Autres obstacles.  Mearsheimer énumère deux autres raisons empêchant la création d’un État palestinien : 1) les Palestiniens sont souvent divisés, surtout présentement avec le schisme Fatah-Hamas ; 2) les sionistes chrétiens, une force politique influente aux É.-U., s’opposent à la solution à deux États parce qu’ils croient que la saisie de la Palestine par Israël expédiera la seconde venue du Christ.

 

L’apartheid israélien est-il viable ?

Non. Selon Mearsheimer, l’apartheid israélien ne sera pas viable parce qu’il ne sera pas toléré par l’opinion publique internationale. L’apartheid est impossible à défendre parce qu’il est diamétralement opposé à plusieurs valeurs clé de l’occident. Israël sous apartheid deviendrait un handicap stratégique trop important pour les É.-U. Des politiciens américains d’importance, des agents du renseignement et des dirigeants militaires de haut rang ont récemment affirmé que la colonisation israélienne de terres palestiniennes nuisait aux intérêts américains au Moyen Orient et dans la région.[8] Le lobby pro-Israël ne pourra pas défendre Israël parce que la plupart des Juifs américains ne soutiendront pas celui-ci une fois qu’il sera un État apartheid. Israël devra éventuellement devenir un état démocratique binational.
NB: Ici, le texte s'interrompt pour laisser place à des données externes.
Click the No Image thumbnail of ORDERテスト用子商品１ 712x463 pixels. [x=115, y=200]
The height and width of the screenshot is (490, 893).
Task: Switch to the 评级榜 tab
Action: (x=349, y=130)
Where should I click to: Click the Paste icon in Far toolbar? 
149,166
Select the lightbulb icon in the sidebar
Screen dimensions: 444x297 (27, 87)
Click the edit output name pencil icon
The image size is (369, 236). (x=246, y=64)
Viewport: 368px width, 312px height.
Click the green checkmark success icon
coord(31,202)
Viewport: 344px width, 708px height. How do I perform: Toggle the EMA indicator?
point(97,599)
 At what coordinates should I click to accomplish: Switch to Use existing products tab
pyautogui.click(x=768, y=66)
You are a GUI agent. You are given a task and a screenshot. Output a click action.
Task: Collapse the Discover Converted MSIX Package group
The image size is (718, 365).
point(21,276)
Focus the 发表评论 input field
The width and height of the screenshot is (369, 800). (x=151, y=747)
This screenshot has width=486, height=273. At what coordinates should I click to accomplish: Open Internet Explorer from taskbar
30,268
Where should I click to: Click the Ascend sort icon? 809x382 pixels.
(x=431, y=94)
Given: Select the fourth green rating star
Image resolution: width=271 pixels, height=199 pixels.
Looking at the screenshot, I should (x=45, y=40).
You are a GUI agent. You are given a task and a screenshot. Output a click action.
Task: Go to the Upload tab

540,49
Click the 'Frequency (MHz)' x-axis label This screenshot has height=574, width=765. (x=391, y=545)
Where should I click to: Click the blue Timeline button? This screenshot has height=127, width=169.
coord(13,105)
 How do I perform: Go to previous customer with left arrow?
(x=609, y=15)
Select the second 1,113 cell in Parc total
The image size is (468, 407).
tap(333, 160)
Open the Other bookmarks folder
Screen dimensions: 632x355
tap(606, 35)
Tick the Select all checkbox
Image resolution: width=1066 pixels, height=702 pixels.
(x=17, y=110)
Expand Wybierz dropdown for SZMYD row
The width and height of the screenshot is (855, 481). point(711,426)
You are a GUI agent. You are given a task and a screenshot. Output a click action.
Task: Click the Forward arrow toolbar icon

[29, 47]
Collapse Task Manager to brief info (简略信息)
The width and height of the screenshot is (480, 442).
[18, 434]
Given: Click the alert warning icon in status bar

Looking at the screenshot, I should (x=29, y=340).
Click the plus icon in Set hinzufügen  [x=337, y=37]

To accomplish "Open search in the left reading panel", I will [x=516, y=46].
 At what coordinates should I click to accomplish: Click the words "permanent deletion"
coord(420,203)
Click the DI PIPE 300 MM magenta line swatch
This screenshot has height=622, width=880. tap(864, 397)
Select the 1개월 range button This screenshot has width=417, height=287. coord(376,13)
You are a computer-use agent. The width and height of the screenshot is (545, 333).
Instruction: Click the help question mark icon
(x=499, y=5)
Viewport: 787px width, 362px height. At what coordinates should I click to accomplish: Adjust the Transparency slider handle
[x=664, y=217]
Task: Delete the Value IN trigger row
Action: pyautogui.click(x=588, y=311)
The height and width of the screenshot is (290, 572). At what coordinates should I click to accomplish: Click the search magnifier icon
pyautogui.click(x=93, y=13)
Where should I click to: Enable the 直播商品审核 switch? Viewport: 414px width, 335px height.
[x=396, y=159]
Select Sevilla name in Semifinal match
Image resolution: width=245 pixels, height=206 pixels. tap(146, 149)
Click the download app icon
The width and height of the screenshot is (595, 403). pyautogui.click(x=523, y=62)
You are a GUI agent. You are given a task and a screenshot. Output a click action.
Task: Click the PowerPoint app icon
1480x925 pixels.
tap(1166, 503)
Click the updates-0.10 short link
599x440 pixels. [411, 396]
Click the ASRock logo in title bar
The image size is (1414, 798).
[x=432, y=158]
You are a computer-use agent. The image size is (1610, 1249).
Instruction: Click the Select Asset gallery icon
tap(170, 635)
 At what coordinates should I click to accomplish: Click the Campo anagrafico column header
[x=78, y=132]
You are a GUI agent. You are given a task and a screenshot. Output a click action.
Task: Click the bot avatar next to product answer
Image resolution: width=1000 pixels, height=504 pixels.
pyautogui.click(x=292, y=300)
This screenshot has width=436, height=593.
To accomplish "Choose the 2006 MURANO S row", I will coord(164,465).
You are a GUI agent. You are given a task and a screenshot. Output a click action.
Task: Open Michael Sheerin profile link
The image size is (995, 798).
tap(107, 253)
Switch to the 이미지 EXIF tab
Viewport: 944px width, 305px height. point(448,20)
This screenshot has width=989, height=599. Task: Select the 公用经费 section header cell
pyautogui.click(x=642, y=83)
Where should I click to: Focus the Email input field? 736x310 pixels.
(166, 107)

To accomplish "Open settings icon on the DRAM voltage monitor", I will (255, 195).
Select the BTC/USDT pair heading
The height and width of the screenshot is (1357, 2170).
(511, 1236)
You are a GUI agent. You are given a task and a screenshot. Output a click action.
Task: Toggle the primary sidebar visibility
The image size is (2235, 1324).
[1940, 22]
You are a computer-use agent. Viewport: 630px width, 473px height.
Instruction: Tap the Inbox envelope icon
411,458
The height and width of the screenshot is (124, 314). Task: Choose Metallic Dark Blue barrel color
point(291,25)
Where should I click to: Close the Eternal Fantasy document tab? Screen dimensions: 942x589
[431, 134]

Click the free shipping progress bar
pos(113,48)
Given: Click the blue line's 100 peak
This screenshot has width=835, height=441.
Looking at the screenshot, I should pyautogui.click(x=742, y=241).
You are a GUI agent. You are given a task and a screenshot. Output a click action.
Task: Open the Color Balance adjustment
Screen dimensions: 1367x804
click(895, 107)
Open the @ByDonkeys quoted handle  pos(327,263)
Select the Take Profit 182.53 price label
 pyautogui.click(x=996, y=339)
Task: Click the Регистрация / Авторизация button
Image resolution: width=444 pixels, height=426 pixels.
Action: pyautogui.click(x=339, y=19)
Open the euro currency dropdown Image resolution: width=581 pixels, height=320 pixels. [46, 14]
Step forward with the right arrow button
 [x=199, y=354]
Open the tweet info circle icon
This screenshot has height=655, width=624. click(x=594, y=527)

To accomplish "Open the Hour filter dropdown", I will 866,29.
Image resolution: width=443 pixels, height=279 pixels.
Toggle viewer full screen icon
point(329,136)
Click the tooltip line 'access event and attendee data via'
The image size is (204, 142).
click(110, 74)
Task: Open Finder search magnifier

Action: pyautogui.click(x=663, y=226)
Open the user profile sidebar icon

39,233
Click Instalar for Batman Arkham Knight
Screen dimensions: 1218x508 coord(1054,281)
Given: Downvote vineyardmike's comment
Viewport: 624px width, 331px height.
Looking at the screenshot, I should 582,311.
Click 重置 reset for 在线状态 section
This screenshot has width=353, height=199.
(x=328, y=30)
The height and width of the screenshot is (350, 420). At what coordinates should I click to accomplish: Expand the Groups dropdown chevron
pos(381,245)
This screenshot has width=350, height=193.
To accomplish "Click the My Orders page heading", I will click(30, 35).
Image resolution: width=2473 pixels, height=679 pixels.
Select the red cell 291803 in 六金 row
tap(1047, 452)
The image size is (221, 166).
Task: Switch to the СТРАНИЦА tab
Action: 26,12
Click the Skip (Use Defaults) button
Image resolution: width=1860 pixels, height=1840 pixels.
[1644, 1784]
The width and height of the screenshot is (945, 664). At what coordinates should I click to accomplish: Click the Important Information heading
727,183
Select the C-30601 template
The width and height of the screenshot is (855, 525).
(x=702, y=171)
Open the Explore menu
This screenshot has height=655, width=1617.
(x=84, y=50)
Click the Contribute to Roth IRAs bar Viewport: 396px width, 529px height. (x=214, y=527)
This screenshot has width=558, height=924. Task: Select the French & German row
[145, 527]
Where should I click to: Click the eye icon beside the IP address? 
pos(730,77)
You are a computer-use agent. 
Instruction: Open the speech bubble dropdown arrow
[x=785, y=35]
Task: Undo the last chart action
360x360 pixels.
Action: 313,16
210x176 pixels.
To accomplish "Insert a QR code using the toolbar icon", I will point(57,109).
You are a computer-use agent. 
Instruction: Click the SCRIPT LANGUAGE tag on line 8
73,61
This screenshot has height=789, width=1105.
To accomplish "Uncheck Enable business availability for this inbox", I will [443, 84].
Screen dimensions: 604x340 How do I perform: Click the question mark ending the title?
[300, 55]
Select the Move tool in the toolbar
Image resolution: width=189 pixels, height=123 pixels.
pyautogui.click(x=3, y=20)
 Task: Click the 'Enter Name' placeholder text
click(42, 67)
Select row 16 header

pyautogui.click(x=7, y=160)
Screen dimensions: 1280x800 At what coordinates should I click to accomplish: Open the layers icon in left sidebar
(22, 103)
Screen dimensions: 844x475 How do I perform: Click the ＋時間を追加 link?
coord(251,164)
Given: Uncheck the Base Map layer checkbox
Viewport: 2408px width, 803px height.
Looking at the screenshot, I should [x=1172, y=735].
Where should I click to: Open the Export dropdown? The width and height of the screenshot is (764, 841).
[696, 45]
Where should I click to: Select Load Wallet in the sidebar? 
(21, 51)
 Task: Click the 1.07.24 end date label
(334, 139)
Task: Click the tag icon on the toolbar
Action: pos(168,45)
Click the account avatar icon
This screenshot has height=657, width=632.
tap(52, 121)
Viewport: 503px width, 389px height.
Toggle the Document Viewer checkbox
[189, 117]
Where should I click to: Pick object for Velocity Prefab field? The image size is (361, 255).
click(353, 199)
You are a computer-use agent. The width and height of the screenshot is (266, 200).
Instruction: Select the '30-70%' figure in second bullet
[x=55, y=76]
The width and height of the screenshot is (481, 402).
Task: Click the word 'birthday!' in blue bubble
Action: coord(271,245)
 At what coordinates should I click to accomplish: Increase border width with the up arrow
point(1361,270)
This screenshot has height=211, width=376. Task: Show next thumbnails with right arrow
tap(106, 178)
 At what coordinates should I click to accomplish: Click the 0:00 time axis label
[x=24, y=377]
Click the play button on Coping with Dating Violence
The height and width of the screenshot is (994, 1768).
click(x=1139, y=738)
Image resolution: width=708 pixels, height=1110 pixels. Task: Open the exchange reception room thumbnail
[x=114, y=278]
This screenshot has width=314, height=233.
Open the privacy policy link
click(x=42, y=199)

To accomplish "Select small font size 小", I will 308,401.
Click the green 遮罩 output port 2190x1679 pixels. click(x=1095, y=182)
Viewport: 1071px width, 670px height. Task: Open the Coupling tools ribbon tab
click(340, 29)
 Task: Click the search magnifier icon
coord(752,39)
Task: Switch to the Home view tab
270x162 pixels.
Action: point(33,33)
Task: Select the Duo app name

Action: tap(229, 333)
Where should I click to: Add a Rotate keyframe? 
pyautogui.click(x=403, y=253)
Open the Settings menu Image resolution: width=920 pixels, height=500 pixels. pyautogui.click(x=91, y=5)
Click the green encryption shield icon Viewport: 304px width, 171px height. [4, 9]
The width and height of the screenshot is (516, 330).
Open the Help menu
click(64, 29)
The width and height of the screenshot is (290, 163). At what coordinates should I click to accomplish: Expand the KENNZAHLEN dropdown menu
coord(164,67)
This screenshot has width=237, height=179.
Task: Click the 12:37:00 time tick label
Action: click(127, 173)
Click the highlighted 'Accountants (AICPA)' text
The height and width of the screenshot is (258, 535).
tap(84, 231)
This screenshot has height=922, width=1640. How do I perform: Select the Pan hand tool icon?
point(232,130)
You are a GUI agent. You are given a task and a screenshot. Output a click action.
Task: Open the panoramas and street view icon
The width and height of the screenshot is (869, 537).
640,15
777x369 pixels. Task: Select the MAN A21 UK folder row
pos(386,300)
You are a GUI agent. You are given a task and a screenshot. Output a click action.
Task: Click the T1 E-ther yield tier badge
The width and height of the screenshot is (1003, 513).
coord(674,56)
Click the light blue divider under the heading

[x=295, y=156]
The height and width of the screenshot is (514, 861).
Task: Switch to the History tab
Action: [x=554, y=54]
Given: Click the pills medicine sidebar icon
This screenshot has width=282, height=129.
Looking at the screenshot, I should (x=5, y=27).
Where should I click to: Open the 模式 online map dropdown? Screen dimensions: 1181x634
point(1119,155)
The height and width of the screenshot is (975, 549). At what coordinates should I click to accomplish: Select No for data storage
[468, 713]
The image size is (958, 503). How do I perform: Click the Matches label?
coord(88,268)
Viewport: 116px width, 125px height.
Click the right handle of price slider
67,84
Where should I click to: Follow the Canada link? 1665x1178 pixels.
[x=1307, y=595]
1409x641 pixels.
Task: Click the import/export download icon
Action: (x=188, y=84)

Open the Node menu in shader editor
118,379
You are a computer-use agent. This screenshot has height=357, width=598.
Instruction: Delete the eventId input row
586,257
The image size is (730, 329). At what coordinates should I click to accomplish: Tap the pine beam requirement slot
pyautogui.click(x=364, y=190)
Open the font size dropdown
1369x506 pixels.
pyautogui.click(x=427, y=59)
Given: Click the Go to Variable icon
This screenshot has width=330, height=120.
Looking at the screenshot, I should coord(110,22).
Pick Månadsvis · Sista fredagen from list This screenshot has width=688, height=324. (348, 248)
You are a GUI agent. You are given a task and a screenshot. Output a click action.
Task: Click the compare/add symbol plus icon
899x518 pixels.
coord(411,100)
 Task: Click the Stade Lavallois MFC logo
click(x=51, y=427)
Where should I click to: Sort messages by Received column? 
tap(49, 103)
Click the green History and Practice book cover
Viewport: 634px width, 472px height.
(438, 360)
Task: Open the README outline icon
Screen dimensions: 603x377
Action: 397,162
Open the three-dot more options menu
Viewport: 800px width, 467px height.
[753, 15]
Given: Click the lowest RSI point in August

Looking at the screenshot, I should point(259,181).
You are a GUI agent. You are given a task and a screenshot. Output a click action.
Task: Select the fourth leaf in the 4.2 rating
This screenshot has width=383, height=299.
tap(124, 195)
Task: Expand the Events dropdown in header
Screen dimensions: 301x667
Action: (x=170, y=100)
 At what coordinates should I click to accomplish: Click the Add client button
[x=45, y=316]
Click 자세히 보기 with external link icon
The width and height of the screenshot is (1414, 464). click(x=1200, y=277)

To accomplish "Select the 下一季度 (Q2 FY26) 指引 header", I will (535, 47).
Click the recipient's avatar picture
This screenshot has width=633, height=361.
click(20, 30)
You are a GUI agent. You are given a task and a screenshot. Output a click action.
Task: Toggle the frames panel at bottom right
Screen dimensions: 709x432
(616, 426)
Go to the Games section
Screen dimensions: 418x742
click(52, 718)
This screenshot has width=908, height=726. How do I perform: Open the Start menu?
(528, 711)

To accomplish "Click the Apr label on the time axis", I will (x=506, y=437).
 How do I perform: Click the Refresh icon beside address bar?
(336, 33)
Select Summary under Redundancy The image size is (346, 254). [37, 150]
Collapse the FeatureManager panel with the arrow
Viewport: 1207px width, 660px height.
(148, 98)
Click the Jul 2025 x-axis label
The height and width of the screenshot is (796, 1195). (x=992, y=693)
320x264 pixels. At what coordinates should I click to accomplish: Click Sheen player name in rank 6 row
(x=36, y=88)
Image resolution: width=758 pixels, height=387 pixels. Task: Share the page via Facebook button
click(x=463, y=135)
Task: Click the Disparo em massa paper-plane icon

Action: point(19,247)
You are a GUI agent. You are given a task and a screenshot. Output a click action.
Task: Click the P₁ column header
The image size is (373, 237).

La résistance internet et palestinienne non-violente seront les approches les plus importantes et les plus efficaces pour la mobilisation internationale vis-à-vis de la cause palestinienne. Selon Mearsheimer, la guerre des idées « est en fin de compte le front sur lequel le futur de la Palestine se décidera. »



[1] Ravid, Landau, et al. “Two-state solution, or Israel is done for.” Haaretz. 29 nov. 2007.

[2] Mearsheimer, John. “The future of Palestine: Righteous Jews vs. the New Afrikaners.” Conférence donnée au Palestine Center à Washington, D.C. 29 avril 2010.

[3] Ibid.

[4] Mearsheimer, John. “Saving Israel from itself.” The American Conservative. 18 mai 2009.

[5] Ibid.

[6] La plateforme électorale de 2006 du Likoud stipule : « Le Gouvernement d’Israël rejette catégoriquement l’établissement d’un État palestinien arabe à l’ouest du Jourdain. Les Palestiniens peuvent mener leurs vies librement dans le cadre de l’auto-gouvernance, mais pas en tant qu’état indépendant et souverain. Ainsi, par exemple, en ce qui concerne les affaires étrangères, la sécurité, l’immigration et l’écologie, leurs activités seront limitées en accord avec les impératifs de l’existence d’Israël, sa sécurité et ses besoins nationaux. »

[7] Mearsheimer, John. “The future of Palestine: Righteous Jews vs. the New Afrikaners.” Conférence donnée au Palestine Center à Washington, D.C. 29 avril 2010.

[8] Perry, Mark. “Red Team.” Foreign Policy. 30 juin 2010.